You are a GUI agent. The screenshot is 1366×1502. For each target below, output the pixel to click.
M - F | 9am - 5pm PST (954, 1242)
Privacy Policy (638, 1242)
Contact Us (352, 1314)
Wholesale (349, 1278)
━━━
## Requirement
Your job is to transcribe the listing exactly, line for line.

## Solution
You are a GUI agent. The screenshot is 1366×1502. For each target below, output the pixel to click.
M - F | 9am - 5pm PST (954, 1242)
Privacy Policy (638, 1242)
Contact Us (352, 1314)
Wholesale (349, 1278)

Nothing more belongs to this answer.